The system developed by Nippon Oil Corp., meanwhile, uses hydrogen extracted from liquefied petroleum gas (LPG). Other than having a slightly smaller electricity output of 750 Watts, it is almost the same as the one produced by Tokyo Gas.
Although neither system produces carbon dioxide when actually generating electricity, the gas is produced when extracting hydrogen by this method. However, as generating electricity and heating water simultaneously through cogeneration greatly increases overall energy efficiency, the overall effect of the system is to reduce carbon dioxide emissions.
As fuel cells for household use cannot store electricity, they generate only the amount that is being used at the time. The hot water produced as the electricity is generated is stored in the tank until it is needed to, for example, fill the bath. If there is not enough hot water when bath time comes around, extra water is heated automatically by an auxiliary heater.
According to Tokyo Gas, when electricity is generated by thermal power plants, the release of heat during generation and losses incurred when delivering the electricity mean that only 37% of the available energy is actually used. By contrast, the fuel-cell system uses 31% of the energy contained in natural gas to generate electricity and 40% to heat water, adding up to a total energy efficiency of 71%. The firm's calculations also show that using the system on full power results in a 40% reduction in carbon dioxide emissions and a 26% reduction in energy consumption compared with the combination of a conventional water heater and thermal power generation.
The system is also economical. It would save an average household ¥30,000 ($286 at ¥105 to the dollar) in electricity bills and a further ¥30,000 in gas bills each year. The Tokyo Gas team is offering its fuel-cell systems to owners of new houses for ¥1 million ($9,524), including maintenance costs for 10 years. It plans to sell 200 of the systems in the Tokyo metropolitan area by March 2006 but has much bigger ambitions for the future. By 2008 it intends to bring the price of the systems down to around ¥500,000 ($4,762) and to commence mass production. It eventually hopes to market the systems for condominiums, as well as houses.
As Nippon Oil Corp.'s system generates slightly less electricity, it is also somewhat less expensive. Costing ¥60,000 ($571) to lease for one year, it is expected to yield ¥60,000 in annual utility-bill savings. The company plans to sell 150 of these systems in the Kanto region and surrounding areas in the first year, before marketing them nationwide in 2006.

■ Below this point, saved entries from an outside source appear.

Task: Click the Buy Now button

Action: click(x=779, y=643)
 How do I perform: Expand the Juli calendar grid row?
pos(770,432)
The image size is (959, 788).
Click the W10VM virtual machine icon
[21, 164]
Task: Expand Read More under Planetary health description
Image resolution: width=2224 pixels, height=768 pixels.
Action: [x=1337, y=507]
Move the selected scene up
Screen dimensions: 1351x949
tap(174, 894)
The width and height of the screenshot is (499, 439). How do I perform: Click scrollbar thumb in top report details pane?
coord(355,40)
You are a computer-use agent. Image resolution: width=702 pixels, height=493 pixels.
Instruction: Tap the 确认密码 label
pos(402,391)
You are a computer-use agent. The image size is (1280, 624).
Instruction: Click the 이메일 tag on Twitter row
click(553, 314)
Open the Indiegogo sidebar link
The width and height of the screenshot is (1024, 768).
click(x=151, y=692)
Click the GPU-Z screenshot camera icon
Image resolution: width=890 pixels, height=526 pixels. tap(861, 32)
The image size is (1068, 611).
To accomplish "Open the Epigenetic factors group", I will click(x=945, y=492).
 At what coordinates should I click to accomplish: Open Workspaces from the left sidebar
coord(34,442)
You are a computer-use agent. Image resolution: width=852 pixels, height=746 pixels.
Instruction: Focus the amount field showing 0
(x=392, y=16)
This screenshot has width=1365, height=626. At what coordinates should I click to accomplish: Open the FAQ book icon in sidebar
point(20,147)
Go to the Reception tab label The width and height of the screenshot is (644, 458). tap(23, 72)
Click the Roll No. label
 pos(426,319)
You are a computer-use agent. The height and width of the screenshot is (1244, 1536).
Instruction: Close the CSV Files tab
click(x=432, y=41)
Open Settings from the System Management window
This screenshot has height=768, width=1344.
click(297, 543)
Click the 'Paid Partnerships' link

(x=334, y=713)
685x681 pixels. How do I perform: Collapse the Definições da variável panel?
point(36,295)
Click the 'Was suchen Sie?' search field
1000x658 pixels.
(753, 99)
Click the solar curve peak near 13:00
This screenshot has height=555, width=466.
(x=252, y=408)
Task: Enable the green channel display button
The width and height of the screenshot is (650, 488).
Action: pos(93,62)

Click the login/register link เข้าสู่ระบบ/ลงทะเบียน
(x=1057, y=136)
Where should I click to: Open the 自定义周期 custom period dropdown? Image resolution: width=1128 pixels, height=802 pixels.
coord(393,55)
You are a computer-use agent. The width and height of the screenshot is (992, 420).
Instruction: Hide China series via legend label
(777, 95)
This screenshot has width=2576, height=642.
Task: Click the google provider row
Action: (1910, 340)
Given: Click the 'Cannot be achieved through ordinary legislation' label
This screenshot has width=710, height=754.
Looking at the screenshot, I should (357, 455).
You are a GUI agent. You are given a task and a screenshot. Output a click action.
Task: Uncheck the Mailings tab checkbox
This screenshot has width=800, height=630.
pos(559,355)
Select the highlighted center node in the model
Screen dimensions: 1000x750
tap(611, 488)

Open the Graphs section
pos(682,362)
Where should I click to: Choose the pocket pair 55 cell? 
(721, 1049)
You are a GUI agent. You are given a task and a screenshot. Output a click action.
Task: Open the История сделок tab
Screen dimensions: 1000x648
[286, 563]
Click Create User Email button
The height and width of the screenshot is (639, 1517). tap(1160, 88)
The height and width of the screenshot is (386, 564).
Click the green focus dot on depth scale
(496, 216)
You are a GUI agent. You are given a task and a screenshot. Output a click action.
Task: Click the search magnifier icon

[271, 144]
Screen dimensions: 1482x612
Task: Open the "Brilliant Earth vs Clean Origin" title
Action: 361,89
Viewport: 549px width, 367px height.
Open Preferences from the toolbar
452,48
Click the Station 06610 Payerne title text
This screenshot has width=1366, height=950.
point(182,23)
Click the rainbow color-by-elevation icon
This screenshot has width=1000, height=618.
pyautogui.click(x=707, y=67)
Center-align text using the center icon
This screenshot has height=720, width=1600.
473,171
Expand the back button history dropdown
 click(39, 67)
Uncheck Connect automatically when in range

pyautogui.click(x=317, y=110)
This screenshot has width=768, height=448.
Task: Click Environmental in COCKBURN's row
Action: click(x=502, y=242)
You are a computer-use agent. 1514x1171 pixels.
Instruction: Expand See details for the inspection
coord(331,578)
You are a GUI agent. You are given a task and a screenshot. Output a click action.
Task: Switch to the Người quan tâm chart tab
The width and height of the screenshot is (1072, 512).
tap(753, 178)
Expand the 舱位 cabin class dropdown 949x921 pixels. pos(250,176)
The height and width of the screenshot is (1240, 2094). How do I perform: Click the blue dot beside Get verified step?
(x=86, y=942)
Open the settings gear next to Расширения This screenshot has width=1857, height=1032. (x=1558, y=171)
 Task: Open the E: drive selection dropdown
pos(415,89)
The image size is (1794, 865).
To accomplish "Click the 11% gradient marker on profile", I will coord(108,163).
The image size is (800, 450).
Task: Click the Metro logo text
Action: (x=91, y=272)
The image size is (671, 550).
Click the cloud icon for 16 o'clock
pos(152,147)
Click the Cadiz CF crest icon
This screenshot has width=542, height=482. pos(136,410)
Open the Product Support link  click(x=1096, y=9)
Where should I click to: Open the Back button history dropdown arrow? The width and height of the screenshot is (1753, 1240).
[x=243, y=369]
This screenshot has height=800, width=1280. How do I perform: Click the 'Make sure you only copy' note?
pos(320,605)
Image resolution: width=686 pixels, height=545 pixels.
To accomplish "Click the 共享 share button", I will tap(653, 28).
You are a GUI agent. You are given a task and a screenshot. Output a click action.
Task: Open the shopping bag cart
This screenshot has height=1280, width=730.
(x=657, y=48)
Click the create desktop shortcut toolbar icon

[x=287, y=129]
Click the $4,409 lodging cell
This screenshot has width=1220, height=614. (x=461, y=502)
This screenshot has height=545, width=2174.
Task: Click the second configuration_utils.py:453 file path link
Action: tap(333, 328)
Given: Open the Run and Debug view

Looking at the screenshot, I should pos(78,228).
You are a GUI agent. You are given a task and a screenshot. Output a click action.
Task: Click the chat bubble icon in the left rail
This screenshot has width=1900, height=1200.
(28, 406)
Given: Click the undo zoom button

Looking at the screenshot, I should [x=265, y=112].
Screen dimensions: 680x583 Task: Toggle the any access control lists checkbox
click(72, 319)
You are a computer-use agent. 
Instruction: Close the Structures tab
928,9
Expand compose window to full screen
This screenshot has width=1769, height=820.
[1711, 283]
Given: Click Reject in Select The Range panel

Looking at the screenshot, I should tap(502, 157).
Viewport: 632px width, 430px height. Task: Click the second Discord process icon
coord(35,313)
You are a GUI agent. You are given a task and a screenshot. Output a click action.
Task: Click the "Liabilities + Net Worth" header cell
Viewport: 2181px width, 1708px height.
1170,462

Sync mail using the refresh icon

With consumers increasingly looking for products that help to protect the environment, as well as offering value for money, the market for household fuel cells is sure to grow in the years ahead.
Related Web Sites
Kanto in Region & Cities
Copyright (c) 2005 Web Japan. Edited by Japan Echo Inc. based on domestic Japanese news sources. Articles presented here are offered for reference purposes and do not necessarily represent the policy or views of the Japanese Government.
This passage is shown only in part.